Heizöl-Weblog Archiv August 2006
FastEnergy Geschäftsführer Josef Weichslberger mit 20 Jahren Erfahrung in der Mineralölbranche macht sich seine persönliche Gedanken zum Heizöl-Markt.
Mittwoch, 30. August 2006
Das ich das noch erleben darf
Rund drei Jahre mussten ins Land gehen, um es nun endlich verkünden zu können:
Die Heizölpreise in Deutschland sind günstiger als im Vorjahr, juhuuu!!!
![[image]](/GLOBAL_PICS/chart_20_08_2006.gif)
Und das ist kein Scherz, sondern absolute, harte, unverrückbare, unbestreitbare, belegbare, also in keinster Weise anzuzweifelnde Realität.
Heizöl ist also doch der beste, günstigste, zuverlässigste Brennstoff.
Ich hab`s ja immer gewußt :-)
Donnerstag, 17. August 2006
Wird alles wieder gut?
Was ist den jetzt auf einmal los?
Im Libanon schweigen die Waffen.
Der Iran ist angeblich plötzlich zu Gesprächen bereit.
Im Golf von Mexiko dürfen Touristen spätsommerliche Ruhe geniesen, statt vor Hurrikans zu flüchten.
Die deutsche Nationalelf ist nicht mehr zu bremsen.
Und auch die Heizölpreise geben wieder deutlich nach.
Wär schön, wenn`s so weitergehen würde.
Irgendwie trau ich dem Frieden aber noch nicht ganz...
Montag, 07. August 2006
Ölmarkt befindet sich auf Pulverfass
Die Lage wird immer dramatischer!
Der Iran kümmert sich nicht viel um die UN-Resolution und macht munter mit seiner Uran-Anreicherung weiter.

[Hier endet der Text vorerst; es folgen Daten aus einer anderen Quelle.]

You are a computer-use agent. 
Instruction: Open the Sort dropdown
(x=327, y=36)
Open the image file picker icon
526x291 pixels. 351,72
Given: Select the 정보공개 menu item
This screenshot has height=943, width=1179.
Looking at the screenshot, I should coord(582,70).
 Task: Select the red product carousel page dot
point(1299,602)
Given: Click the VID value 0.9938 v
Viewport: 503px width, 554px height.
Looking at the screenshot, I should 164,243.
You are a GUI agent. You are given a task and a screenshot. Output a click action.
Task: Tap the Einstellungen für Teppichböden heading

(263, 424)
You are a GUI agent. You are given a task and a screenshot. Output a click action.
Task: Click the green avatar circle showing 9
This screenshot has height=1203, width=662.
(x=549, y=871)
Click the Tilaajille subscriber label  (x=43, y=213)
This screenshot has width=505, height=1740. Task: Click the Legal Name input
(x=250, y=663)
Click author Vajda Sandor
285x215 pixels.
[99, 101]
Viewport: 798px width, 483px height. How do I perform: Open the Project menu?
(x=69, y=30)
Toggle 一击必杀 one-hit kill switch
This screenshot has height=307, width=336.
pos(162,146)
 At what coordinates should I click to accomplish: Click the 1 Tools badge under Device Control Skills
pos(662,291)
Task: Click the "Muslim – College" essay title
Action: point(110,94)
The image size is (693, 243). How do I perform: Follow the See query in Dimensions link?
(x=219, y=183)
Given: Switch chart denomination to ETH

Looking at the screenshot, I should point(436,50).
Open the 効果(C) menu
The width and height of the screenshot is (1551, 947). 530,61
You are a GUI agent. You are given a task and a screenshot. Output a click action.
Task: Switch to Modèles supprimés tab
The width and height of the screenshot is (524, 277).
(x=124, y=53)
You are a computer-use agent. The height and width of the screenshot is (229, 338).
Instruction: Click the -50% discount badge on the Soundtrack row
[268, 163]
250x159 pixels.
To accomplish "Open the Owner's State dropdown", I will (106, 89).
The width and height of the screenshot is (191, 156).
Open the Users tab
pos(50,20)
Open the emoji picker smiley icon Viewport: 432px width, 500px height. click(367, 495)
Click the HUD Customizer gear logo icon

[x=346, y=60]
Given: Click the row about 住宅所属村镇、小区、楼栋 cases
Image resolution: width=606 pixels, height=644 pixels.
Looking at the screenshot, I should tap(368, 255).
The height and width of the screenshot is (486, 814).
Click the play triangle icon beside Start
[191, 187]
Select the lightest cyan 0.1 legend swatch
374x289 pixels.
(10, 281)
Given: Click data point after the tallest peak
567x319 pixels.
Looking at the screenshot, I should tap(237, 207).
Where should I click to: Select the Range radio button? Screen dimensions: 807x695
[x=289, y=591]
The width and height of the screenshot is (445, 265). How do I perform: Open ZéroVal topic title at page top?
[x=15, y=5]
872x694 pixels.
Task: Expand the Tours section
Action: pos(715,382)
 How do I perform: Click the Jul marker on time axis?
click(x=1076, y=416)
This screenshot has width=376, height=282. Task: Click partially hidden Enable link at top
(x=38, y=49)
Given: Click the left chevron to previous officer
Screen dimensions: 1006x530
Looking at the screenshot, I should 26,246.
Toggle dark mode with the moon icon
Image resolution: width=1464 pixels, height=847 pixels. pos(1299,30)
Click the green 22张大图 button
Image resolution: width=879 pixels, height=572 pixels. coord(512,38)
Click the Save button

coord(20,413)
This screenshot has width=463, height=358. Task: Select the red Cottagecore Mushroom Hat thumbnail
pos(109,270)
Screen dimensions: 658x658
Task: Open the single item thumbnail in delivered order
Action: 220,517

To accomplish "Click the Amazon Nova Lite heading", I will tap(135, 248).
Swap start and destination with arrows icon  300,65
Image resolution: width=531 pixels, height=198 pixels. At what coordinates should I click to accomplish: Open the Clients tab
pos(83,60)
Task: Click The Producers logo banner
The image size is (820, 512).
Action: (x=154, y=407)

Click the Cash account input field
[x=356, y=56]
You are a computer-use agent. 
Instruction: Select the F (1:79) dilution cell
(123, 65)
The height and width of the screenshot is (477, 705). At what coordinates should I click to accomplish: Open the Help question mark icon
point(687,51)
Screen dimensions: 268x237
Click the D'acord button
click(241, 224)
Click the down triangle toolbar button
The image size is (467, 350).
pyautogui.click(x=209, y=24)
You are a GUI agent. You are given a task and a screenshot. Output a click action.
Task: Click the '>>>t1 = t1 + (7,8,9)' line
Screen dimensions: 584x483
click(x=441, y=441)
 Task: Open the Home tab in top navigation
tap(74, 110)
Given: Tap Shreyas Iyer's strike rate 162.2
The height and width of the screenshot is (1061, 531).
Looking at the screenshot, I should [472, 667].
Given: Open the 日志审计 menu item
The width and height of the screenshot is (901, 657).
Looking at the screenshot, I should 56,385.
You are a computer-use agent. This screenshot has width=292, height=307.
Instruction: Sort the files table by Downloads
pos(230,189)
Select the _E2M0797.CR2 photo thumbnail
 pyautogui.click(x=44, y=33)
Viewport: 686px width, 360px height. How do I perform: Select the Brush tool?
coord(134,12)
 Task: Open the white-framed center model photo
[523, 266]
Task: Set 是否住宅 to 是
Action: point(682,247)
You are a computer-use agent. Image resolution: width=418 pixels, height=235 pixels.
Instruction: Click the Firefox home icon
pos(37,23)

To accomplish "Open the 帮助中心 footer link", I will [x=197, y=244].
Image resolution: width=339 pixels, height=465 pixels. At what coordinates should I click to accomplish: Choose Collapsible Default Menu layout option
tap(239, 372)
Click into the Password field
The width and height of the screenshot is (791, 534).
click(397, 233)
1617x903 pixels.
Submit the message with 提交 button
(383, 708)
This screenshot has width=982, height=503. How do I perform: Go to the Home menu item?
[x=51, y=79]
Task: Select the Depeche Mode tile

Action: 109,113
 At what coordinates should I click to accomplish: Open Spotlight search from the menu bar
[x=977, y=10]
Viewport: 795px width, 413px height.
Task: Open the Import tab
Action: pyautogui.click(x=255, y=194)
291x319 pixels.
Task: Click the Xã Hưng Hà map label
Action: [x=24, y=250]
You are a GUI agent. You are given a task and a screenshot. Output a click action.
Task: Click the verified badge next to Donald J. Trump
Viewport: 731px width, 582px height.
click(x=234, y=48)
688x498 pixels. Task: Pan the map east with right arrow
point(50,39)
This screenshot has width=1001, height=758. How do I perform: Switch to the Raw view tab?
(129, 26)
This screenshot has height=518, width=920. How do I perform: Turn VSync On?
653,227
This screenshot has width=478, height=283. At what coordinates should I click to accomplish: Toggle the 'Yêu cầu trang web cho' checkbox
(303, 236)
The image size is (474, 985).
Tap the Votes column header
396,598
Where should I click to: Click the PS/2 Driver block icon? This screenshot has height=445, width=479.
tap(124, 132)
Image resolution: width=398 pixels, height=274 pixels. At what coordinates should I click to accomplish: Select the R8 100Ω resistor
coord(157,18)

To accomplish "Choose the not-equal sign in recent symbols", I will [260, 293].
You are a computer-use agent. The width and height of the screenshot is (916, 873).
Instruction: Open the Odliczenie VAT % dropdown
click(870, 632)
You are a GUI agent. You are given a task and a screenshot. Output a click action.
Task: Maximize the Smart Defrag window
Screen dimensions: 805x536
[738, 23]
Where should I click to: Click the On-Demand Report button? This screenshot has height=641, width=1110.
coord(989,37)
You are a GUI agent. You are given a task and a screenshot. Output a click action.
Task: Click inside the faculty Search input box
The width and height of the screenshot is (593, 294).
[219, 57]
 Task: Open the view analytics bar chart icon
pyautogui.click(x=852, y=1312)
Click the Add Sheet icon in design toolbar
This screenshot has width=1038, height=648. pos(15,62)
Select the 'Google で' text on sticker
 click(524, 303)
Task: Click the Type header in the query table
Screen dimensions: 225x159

Präsident Ahmadinoderso weiß nur zu gut, dass sich die westliche Welt derzeit keinen größeren Wegfall von Öllieferkapazitäten leisten kann.
Aber ein Öl-Embargo wäre das wohl einzig wirksame friedliche Mittel der Vereinten Nationen.
Derweil zieht der Krieg im Südlibanon immer weitere Kreise. Ein Hineinziehen von Syrien scheint nur noch eine Frage der Zeit, die zunehmende Wut der Araber in der gemäßigten arabischen Welt ist bereits harte Realität.
Jetzt, zu der vorübergehenden Schließung des größten us-amerikanischen Ölfeldes in Alaska, noch eine Meldung über einen aufziehenden Hurrikan, und das Chaos ist perfekt.
Der Ölmarkt befindet sich derzeit wirklich auf einem Pulverfass.
Ich hoffe nur, dass keines der umliegenden Feuer die Zündschnur erreicht und entzündet.